Evaluation of Advanced Thermal-Hydraulic System Codes for Safety Analysis of Integral Type PWR

Author:

Choi J.1,Woods B.2

Affiliation:

1. International Atomic Energy Agency, Vienna, Austria

2. Oregon State University, Corvaillis, OR

Abstract

The integral Pressurized Water Reactor (PWR) concept, which contains the nuclear steam supply systems within the reactor vessel, is one of the innovative reactor types with high possibility for near-term deployment. An IAEA International Collaborative Standard Problem (ICSP) on “Integral PWR Design Natural Circulation Flow Stability and Thermo-hydraulic Coupling of Primary System and Containment during Accidents” has been conducted since 2010. Oregon State University of USA has offered their experimental facility, which was built to demonstrate the feasibility of Multi-Application Small Light Water Reactor (MASLWR) design, and sixteen institutes from seven IAEA Member States have been participated in this ICSP. The objective of the ICSP is to assess computer codes for reactor system design and safety analysis. This objective is achieved through the production of experimental data and computer code simulation of experiment. A loss of feedwater transient with subsequent automatic depressurization system blowdown and long term cooling was selected as the reference event since many different modes of natural circulation phenomena including the coupling of primary system, high pressure containment and cooling pool are expected to occur in this transient.
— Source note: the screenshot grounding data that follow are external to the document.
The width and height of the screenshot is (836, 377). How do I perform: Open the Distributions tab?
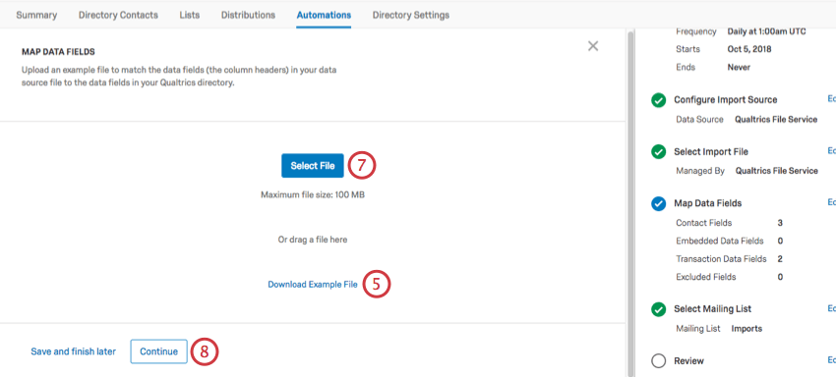coord(248,15)
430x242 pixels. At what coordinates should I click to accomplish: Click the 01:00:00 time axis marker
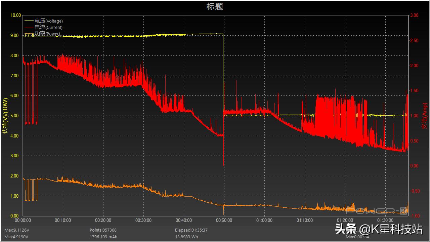click(x=264, y=220)
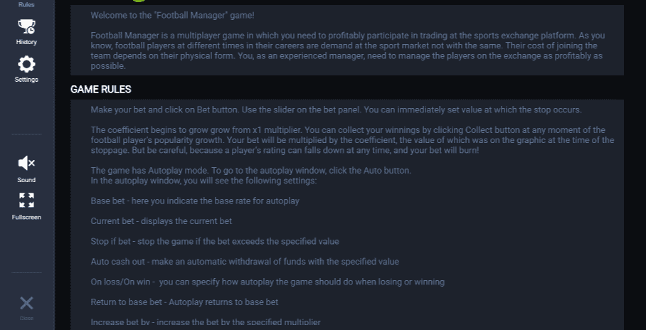Click the Close text label
Viewport: 646px width, 330px height.
(26, 318)
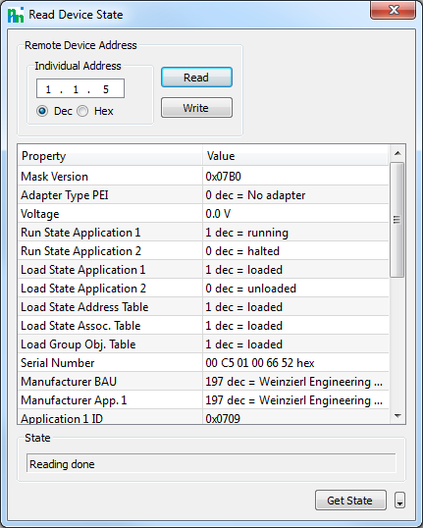Close the Read Device State window
Viewport: 423px width, 528px height.
(393, 10)
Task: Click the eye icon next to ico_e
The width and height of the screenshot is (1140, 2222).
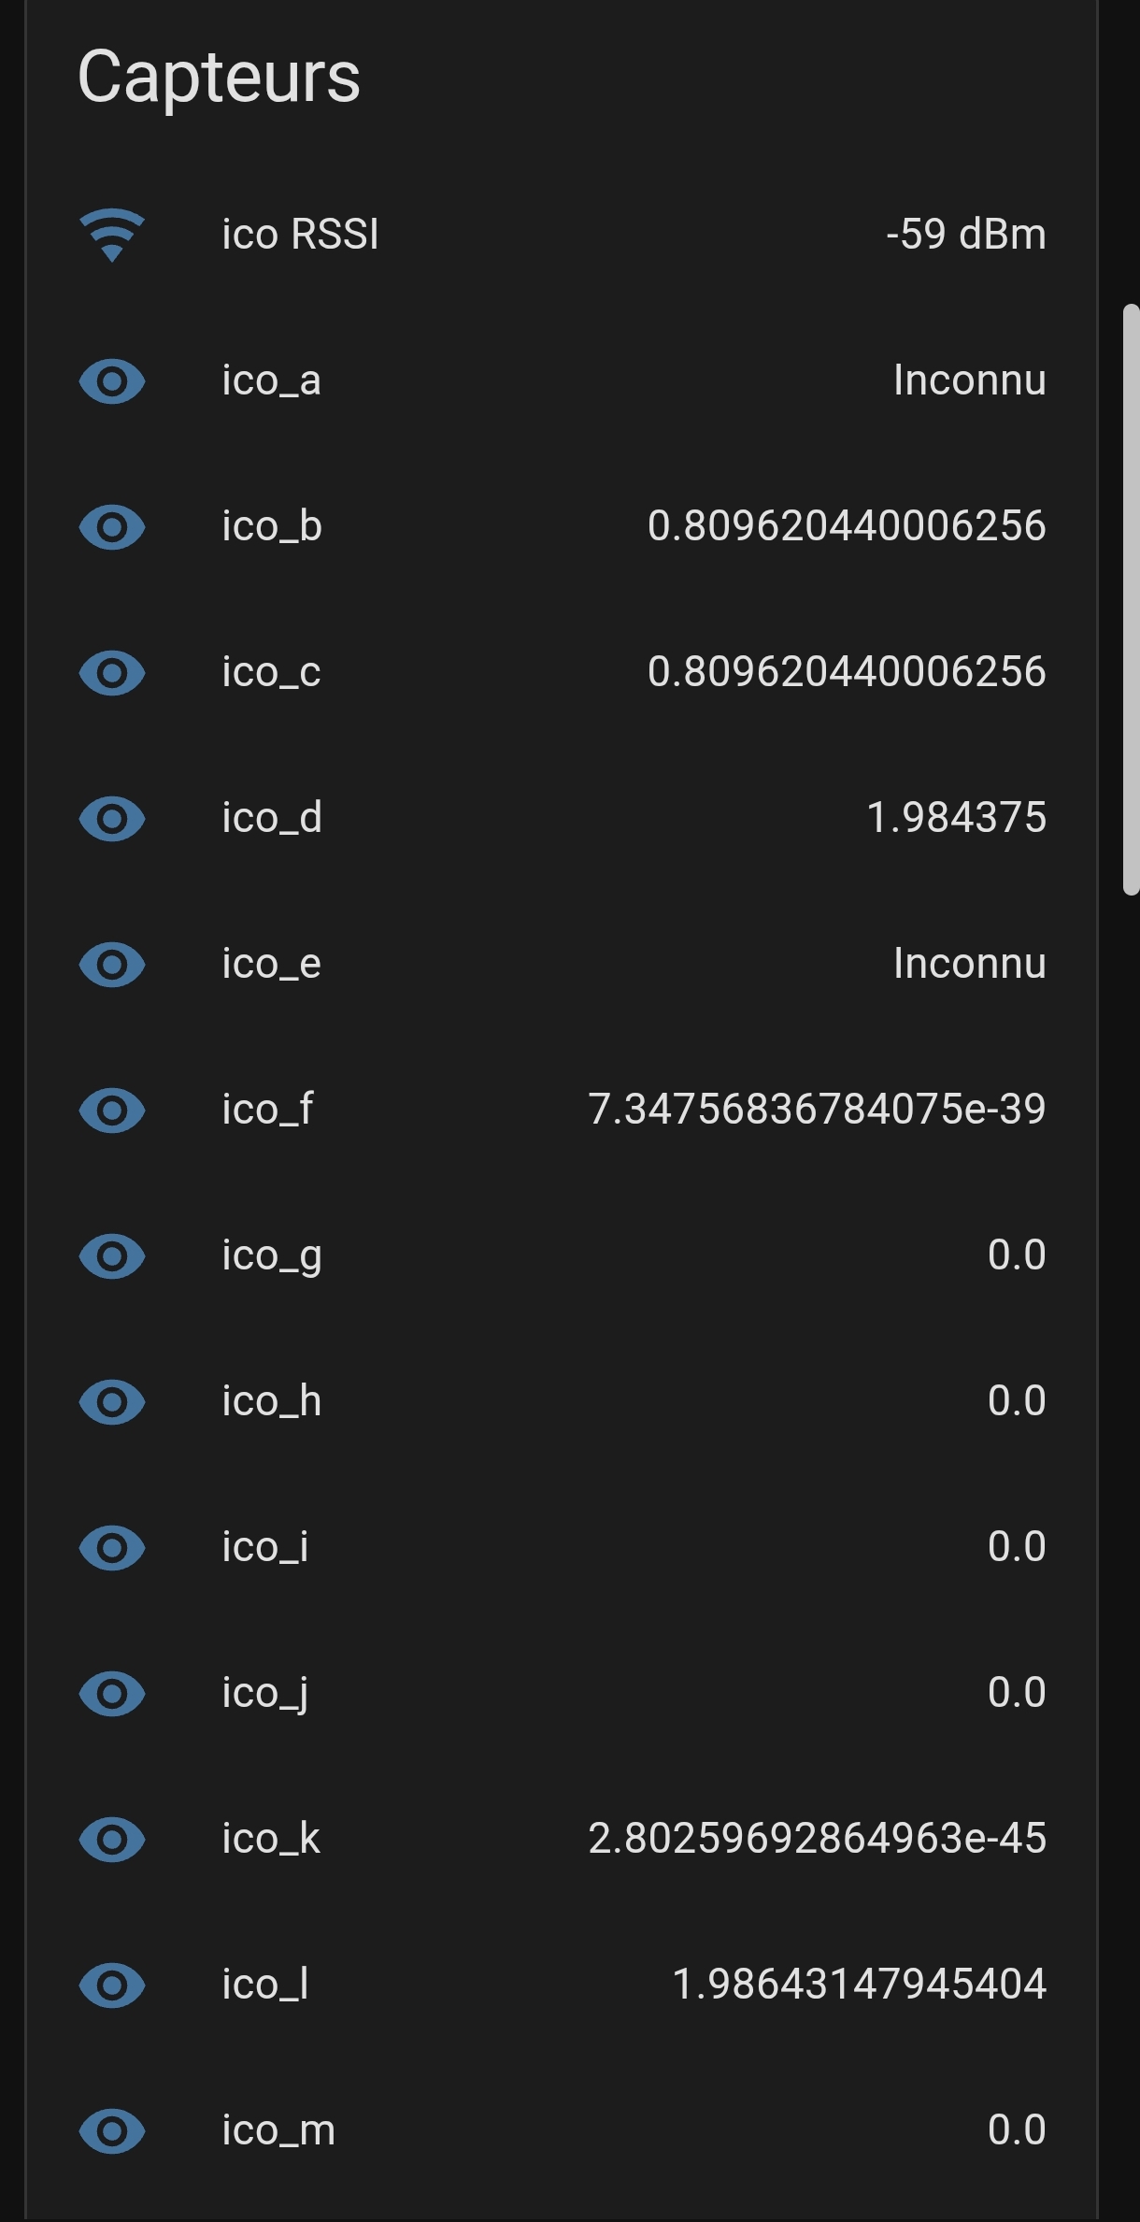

The ICSP has been conducted in three phases: pre-test (with designed initial & boundary conditions before the conduction of the experiment), blind (with real initial & boundary conditions after the conduction of the experiment) and open simulation (after the observation of real experimental data). Most advanced thermal-hydraulic system analysis codes like TRACE, RELAP5-3D and MARS have been assessed against experiments conducted at MASLWR test facility.